▸ **TASK BRIEF**
Task for the records below: copy exactly, and only, the line containing "Task: Click the shield icon beside 以管理员身份运行" and every line after it to the end, with pictures left out.
-------- EXTRACTED RECORDS
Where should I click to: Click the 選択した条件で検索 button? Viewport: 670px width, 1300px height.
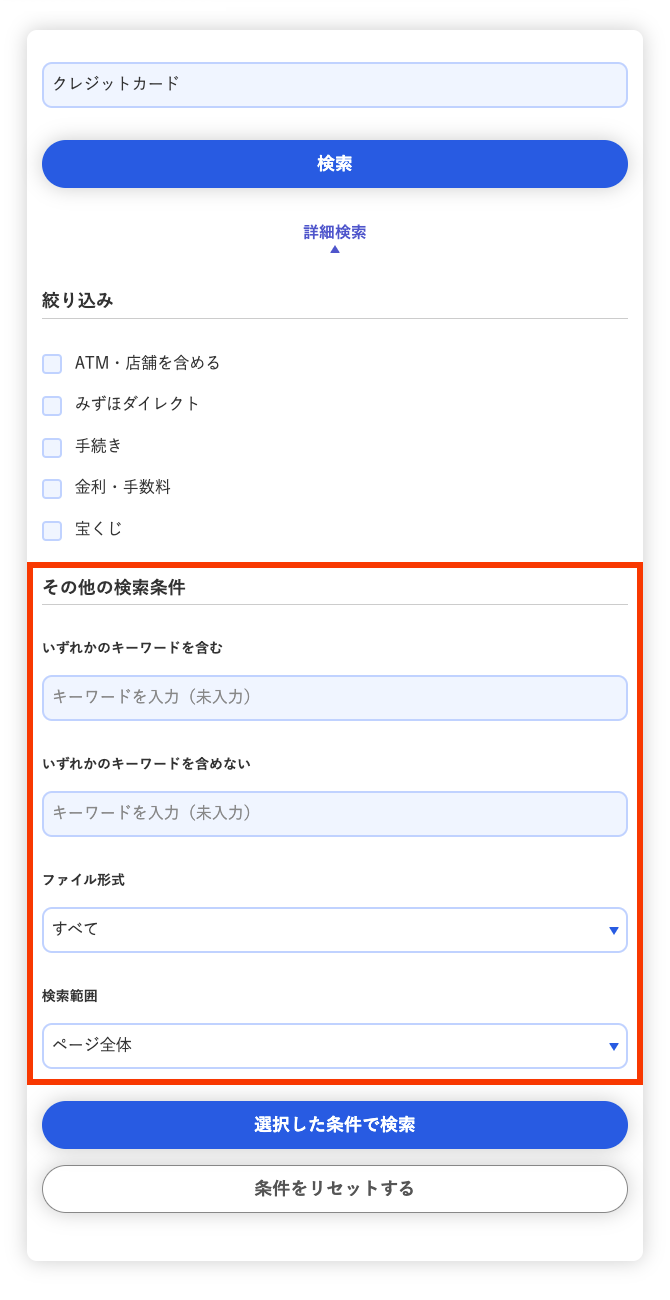335,1125
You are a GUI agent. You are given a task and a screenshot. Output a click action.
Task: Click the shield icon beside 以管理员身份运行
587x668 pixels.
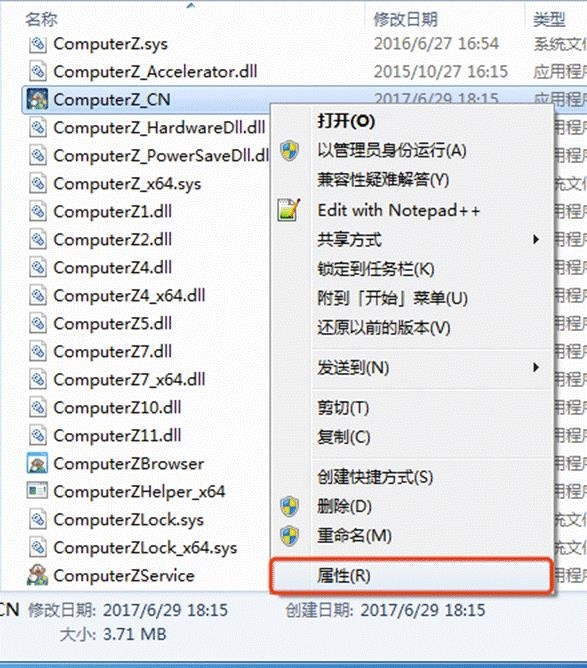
----------------
▸ **RESULT FOR THIS EXERCISE**
Task: Click the shield icon beside 以管理员身份运行
587x668 pixels.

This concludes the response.